In 2013, for example, a large group of scientists published a catalog describing the mechanical properties of metastatic cells, how they stick to surfaces, migrate, respond to oxygen, and produce protein.
However, what has not been so clear is what happens at the molecular level to disrupt signaling that changes the character of the cell and its relationship to its environment.
‘Broken switch’ allows continual YAP production
In the new study, the ICR team describes how it found that cancer cells that spread around the body have a broken switch that continually activates an important molecule called YAP.
YAP acts as a “mechano-sensor” that allows the cell to “feel” its surroundings – such as how it adheres to the extracellular matrix. The extracellular matrix is a non-cellular component comprising water, proteins, and other molecules secreted by cells that hold them place and regulate key biochemical and biomechanical signals.
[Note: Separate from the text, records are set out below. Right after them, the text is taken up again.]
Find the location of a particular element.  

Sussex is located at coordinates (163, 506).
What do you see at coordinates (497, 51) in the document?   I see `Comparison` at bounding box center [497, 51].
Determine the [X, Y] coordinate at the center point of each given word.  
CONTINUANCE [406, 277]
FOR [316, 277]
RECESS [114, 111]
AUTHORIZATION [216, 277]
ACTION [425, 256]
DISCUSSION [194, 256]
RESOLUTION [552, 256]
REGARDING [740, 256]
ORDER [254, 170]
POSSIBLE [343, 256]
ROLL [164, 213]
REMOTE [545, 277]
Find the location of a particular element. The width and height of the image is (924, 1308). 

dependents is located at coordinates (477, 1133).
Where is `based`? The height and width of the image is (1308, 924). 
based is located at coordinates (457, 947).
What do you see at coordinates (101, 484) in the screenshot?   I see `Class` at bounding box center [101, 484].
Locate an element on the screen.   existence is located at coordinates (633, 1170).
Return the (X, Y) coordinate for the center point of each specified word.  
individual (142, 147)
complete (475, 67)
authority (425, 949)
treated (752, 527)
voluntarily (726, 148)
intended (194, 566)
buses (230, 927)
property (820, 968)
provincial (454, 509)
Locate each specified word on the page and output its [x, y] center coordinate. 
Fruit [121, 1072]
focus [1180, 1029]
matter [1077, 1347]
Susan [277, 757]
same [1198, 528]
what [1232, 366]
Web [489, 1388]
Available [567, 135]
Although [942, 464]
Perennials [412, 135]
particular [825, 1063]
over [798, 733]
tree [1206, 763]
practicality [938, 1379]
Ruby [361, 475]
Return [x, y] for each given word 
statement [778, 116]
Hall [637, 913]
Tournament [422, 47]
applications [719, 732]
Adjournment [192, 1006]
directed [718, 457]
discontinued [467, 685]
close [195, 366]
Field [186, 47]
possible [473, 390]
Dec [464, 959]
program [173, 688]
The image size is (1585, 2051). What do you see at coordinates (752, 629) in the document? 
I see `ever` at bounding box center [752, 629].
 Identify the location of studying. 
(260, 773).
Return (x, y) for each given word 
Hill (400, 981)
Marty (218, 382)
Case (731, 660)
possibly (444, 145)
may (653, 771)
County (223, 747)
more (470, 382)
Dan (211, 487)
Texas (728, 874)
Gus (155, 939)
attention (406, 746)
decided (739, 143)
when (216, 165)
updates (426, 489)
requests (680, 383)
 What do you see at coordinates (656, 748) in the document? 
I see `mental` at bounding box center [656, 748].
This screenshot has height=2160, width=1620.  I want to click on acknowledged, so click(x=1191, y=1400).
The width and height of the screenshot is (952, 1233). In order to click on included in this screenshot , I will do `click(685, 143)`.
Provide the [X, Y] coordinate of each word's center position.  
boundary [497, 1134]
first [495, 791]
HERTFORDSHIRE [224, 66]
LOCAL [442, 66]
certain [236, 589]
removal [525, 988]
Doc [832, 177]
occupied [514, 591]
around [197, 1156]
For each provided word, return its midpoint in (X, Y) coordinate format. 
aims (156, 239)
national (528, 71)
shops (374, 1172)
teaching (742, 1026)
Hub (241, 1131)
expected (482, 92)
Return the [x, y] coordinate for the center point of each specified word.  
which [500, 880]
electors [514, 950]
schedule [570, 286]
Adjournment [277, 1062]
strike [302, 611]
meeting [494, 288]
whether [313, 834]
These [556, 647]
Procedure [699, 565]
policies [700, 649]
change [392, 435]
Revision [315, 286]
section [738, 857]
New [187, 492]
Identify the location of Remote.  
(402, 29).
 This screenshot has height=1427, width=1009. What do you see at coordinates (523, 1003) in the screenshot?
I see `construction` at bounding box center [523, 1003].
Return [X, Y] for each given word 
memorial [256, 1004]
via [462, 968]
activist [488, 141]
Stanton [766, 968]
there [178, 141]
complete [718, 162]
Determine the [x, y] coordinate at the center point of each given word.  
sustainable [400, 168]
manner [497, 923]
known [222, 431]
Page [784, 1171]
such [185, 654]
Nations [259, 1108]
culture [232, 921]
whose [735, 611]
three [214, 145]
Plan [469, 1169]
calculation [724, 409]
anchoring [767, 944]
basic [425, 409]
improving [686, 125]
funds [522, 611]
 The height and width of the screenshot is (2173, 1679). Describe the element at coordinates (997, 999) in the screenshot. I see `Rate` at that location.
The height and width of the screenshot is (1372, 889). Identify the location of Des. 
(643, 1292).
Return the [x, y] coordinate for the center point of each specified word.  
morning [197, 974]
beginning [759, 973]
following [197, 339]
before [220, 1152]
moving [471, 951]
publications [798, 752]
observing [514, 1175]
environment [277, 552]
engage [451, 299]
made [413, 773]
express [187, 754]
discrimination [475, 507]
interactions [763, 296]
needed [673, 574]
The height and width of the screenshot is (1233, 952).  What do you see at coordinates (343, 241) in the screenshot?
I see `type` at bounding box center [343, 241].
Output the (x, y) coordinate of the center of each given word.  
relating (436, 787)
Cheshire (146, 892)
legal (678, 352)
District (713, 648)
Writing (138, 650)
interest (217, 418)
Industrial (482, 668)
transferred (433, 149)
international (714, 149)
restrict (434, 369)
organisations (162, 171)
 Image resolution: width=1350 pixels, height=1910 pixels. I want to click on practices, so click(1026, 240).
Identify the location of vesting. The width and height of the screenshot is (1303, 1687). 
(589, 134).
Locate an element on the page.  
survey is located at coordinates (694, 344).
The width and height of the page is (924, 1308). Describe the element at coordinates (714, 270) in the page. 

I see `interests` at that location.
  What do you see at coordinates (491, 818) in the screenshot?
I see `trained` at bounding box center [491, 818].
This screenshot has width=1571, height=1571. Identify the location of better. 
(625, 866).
Normally, a cell’s ability to grasp onto and move around tissues in the body is tightly constrained by its relationship to the extracellular matrix and other cells. However, YAP can overcome these physical constraints by switching on genes that are usually turned off.
The team found that unlike normal cells – where YAP production and activity are carefully regulated – cancer cells that are able to spread produce YAP all the time, allowing them to escape their physical constraints.
The researchers found that a molecule called beta-PIX partially controls YAP signaling. They discovered it by systematically switching off 950 genes one by one in laboratory-grown cancer cells.
Broken link between beta-PIX and YAP
In further experiments, the team discovered that beta-PIX boosts YAP activity as the cell adheres to the extracellular matrix while moving through tissue.
When cells were forced to remain stuck to the matrix, YAP activity was even higher. However, it greatly reduced when levels of beta-PIX molecules depleted.
The researchers then looked more closely at how the link between beta-PIX and YAP behaves in metastasis. They examined it in triple-negative breast cancer cells from primary tumors and in cells from secondary tumors.
As expected, tests showed that disabling the beta-PIX pathway in cancer cells from primary tumors failed to activate YAP. However, doing the same to metastatic cells in secondary tumors did activate YAP.
The researchers suggest this shows that the link between beta-PIX and YAP is broken in metastatic cells, thereby allowing them to maintain high levels of YAP even when not bound to the extracellular matrix.